“This was an exceptional documentary that gave a voice to a witty, talented and courageous boy”
CBBC’s first-person documentary strand has covered many difficult topics over the years, but the subject of this sensitive film presented a unique challenge from the outset.
As the first My Life doc authored by a ‘non-verbal’ child, how would it convey its subject’s thoughts in an authentic way?
The answer was woven into the film up-front, as 10-year-old Jonathan, who was born with cerebral palsy, chose one of his friends to speak his words on his behalf.
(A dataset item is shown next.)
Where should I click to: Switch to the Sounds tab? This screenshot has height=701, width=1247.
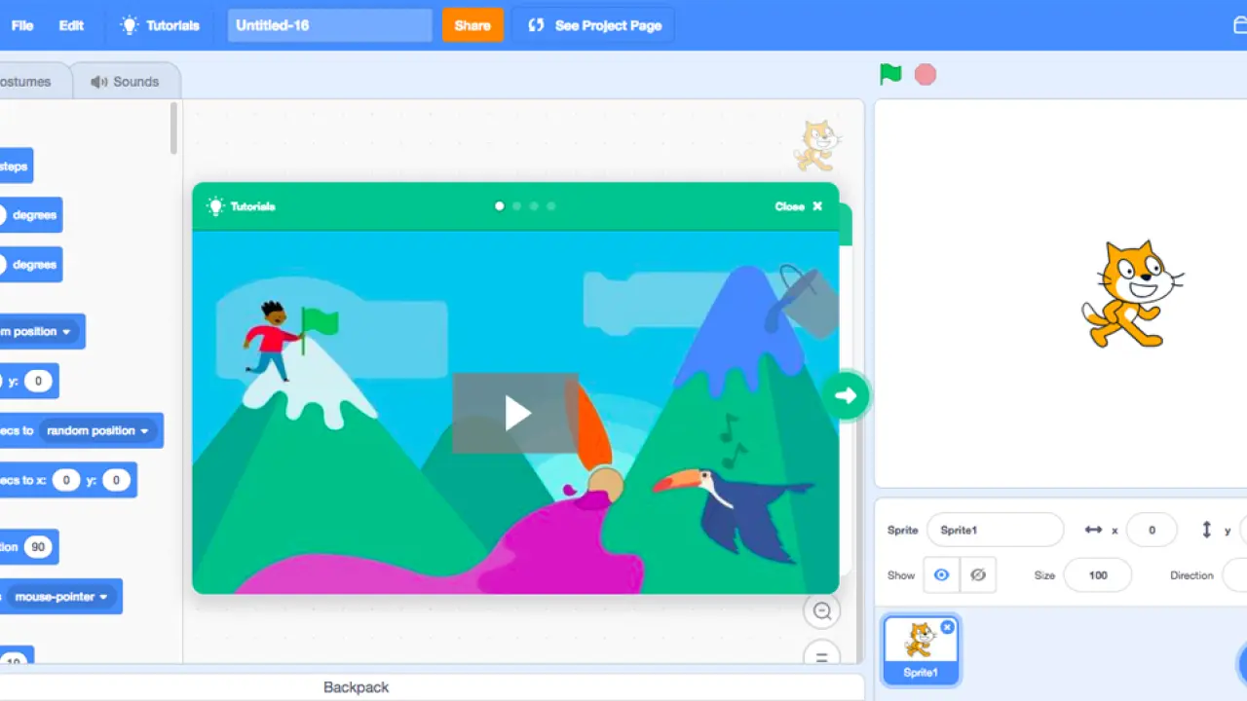126,82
Showing these boys queuing up to be chosen made for a powerful opening statement, put Jonathan in control, avoided showing him as a victim and introduced him as a bright, charismatic character with whom viewers would want to spend half an hour.
“It showed children being receptive to difference,” said one judge. “It said, ‘he’s one of us, and here’s how we can help him’.”
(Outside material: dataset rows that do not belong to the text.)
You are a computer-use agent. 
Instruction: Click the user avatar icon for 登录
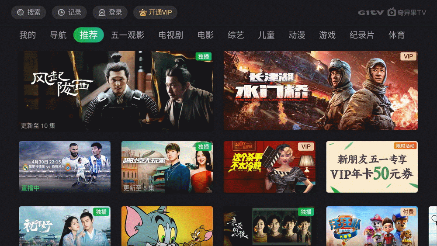[x=102, y=13]
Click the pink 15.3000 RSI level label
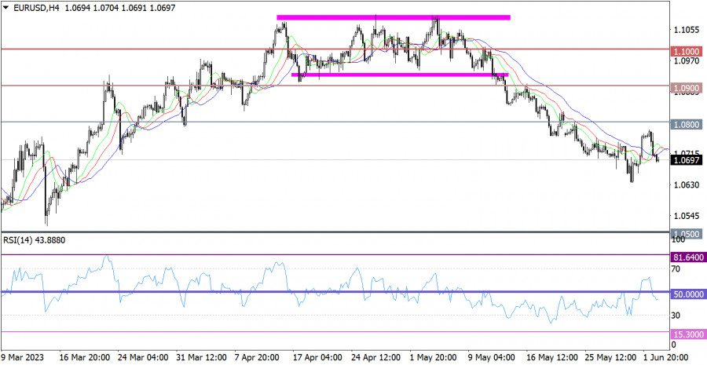Viewport: 707px width, 365px height. click(688, 334)
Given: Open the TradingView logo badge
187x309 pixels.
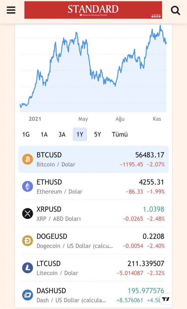Looking at the screenshot, I should tap(166, 299).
While presenting an inspiring tale, in which Jonathan helped to secure research funding for disabled children in the classroom and met author Michael Morpurgo, the doc was up-front about his day-to-day health and physical challenges, and overcame the potential limitations to provide an intimate, authentic glimpse into his life.
“This was an exceptional documentary that gave a voice to a witty, talented and courageous boy,” said one judge, praising it as an “inclusive, diverse and articulate” piece of factual film-making.
The judges admired this “enthralling, witty and energetic” evolution of Steve Backshall’s long-established Deadly strand, which combined striking animation, CGI, stunts and experiments in its exploration of dinosaurs.
They said it effortlessly walked the line between entertainment and education, with clear explanations and lots of facts to take away.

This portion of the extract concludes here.